§ The request:
Pick out every line below that contains the word "should", and copy each one. Case matters.

§ Materials provided:
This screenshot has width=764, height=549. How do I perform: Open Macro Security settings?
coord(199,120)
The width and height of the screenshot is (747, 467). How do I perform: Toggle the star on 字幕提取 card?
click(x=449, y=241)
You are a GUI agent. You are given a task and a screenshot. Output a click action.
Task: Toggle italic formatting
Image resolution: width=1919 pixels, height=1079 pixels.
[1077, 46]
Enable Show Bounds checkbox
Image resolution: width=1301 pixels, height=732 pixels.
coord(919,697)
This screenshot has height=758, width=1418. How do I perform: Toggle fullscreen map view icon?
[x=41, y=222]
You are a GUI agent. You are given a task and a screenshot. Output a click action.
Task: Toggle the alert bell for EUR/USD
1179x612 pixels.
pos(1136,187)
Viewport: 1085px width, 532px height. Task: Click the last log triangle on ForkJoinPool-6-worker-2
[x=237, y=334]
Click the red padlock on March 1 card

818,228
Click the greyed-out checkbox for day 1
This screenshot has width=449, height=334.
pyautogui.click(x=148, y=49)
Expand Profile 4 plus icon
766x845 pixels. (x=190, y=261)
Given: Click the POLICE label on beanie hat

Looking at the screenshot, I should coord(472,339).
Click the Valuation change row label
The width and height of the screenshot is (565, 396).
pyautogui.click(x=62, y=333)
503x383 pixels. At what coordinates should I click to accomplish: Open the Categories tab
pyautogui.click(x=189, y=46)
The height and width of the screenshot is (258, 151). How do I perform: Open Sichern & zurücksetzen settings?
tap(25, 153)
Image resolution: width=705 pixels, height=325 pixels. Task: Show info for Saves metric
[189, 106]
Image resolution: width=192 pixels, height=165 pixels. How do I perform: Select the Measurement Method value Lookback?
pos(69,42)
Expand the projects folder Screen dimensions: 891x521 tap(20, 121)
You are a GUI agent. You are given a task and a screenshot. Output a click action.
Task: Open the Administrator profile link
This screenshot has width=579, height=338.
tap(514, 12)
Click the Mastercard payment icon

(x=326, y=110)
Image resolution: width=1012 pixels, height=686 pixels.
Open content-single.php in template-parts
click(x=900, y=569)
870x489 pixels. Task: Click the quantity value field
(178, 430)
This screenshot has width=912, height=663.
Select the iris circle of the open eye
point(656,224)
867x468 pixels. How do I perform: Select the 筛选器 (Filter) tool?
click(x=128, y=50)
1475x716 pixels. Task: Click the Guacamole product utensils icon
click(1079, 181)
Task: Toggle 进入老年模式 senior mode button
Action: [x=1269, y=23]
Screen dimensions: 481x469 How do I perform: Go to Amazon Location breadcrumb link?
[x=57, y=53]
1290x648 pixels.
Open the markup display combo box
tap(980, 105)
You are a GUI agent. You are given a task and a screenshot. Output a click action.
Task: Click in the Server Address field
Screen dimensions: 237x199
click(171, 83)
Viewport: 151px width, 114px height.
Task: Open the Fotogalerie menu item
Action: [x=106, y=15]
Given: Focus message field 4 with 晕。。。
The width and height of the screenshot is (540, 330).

§ Solution below:
Looking at the screenshot, I should coord(472,339).
503x383 pixels. At what coordinates should I click to accomplish: Open the Categories tab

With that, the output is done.